De nombreuses voix se font entendre suite aux tueries de masses d’el Paso et Dayton ce 3 et 4 août, mais il en est une qui résonne plus que les autres: celle de Barack Obama. Silencieux depuis qu’il a quitté ses fonctions, le 44e président des Etats-Unis ne prend que très rarement position dans le débat public, plutôt cantonné au travail de sa Fondation Obama.
Néanmoins, celui qui avait versé des larmes en conférence de presse après une de ces tueries de masse, n’a pas pu rester silencieux après cet énième bain de sang. Et ce, en mettant en cause, avec un lexique à peine masqué, son successeur Donald Trump:
«Nous devons rejeter tout ce vocabulaire sortant de la bouche de nos leaders qui nourrit un climat de peur, de haine ou qui normalise le sentiment de racisme; les leaders qui diabolisent ceux qui ne nous ressemblent pas, qui suggèrent que les autres, les immigrants menacent notre mode de vie.»
En cause: la banalisation d’un discours, qu’il qualifie de raciste et dont il rappel, avec gravité, qu’il a déjà mené aux pires atrocités dans l’histoire récente de l’humanité.
«Ce langage n’est pas nouveau -il a été à la racine des pires tragédies humaines à travers l’histoire. Il est à la racine de l’esclavage et des lois Jim Crow, de l’Holocauste, du génocide rwandais et du nettoyage ethnique dans les Balkans», souligne Barack Obama.
Durant sa campagne et ensuite sa présidence, le 45e Président des Etats-Unis a été accusé à de nombreuses reprises d’entretenir un discours «raciste», «xénophobe» et bien d’autres qualificatifs du même registre. Au mois de juillet dernier par exemple, Donald Trump avait défrayé la chronique en multipliant les tweets invitant certaines parlementaires démocrates à «retourner d’où elles viennent».
Suite à la tuerie d’El Paso c’est surtout le terme «d’invasion», souvent utilisé par Donald Trump, qui est mis en cause. En effet, le tueur a fait référence dans son manifeste à ce terme régulièrement employé par Donald Trump. Un lexique qui selon le Président Obama «n’a aucune place dans la politique et la vie publique» américaine.
The Mayor of Tijuana, Mexico, just stated that “the City is ill-prepared to handle this many migrants, the backlog could last 6 months.” Likewise, the U.S. is ill-prepared for this invasion, and will not stand for it. They are causing crime and big problems in Mexico. Go home!

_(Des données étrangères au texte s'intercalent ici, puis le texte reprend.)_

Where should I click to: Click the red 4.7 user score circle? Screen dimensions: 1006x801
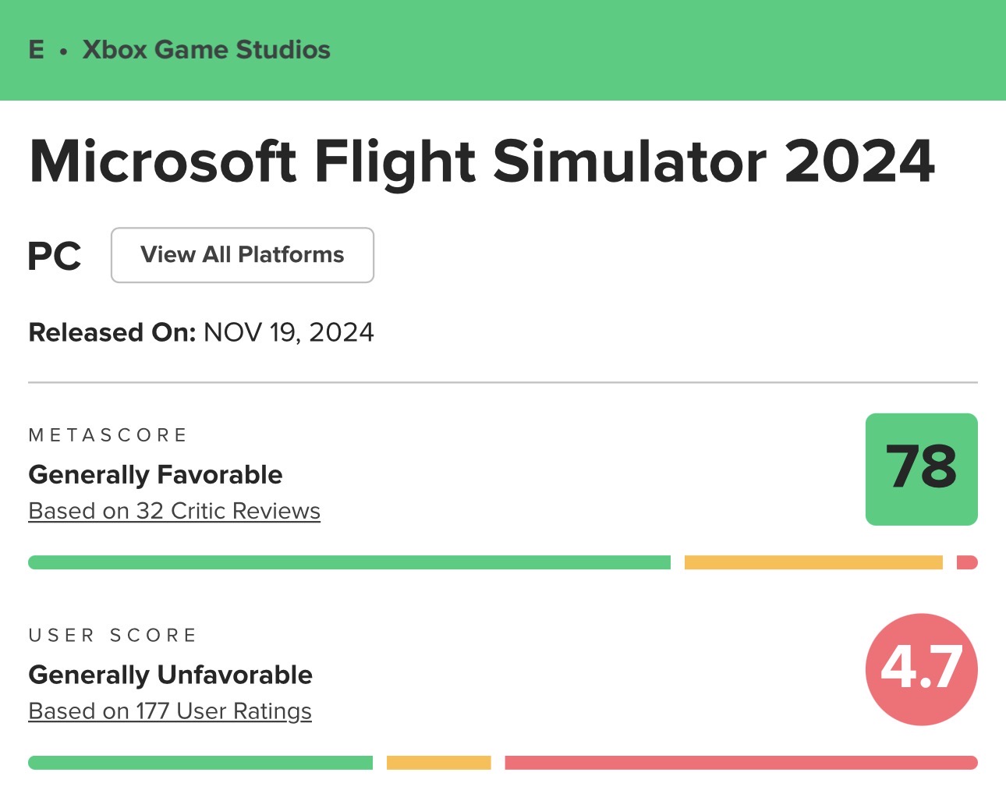921,669
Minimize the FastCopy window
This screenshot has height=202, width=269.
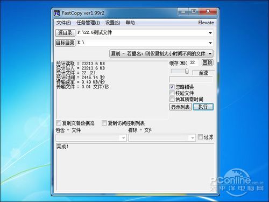183,12
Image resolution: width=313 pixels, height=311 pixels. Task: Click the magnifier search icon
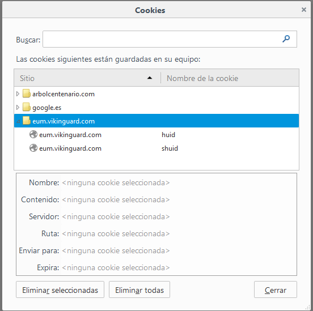pyautogui.click(x=286, y=39)
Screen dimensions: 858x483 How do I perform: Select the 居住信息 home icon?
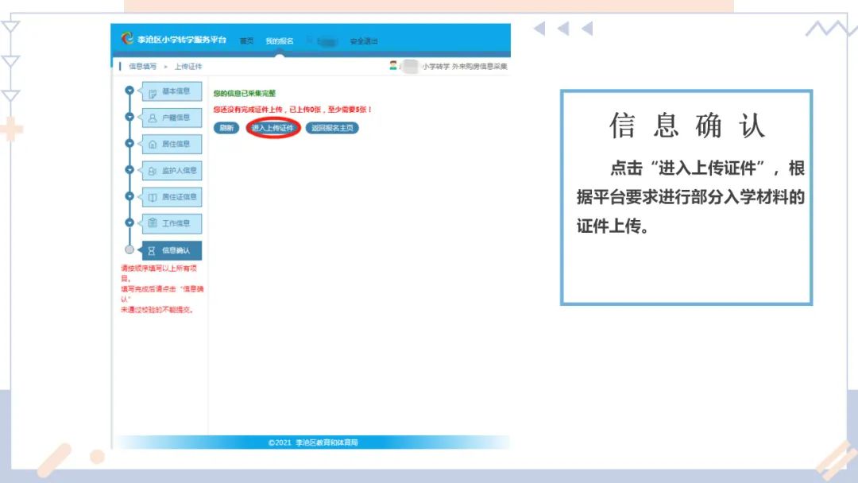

— Donald J. Trump (@realDonaldTrump) November 18, 2018
En effet, quelques minutes avant le drame d’El Paso, un manifeste est apparu en ligne signé par le tueur justifiant son action par la crainte d’une «invasion hispanique du Texas» et d’un «grand remplacement». Une dimension idéologique proche de la tuerie de Christchurch en Nouvelle-Zélande qui avait fait 51 morts et 49 blessés.
Un document de quatre pages circule, non confirmé mais attribué au tireur d’El Paso.
— Nicolas Henin (@N_Henin) August 3, 2019
Il commence par un hommage au tireur de Christchurch et présente la lecture du « Grand remplacement » comme une révélation...
Le sujet du contrôle de l’accès aux armes à feu a été, de son propre aveu, un des plus grands regrets du Président Obama durant sa présidence. Un manque de contrôle qu’il n’oublie pas de souligner dans son post, mais qui est marginal par rapport à l’attaque frontal envers son successeur.
Depuis le début de l’année 2019, l’organisation à but non-lucratif Gun Violence Archive recense pas moins de 255 tueries de masse aux Etats-Unis. Ces carnages ne sont pas nouveaux dans le pays où les armes sont en vente libre, mais les motifs de celui d’El Paso le 3 août dernier le sont.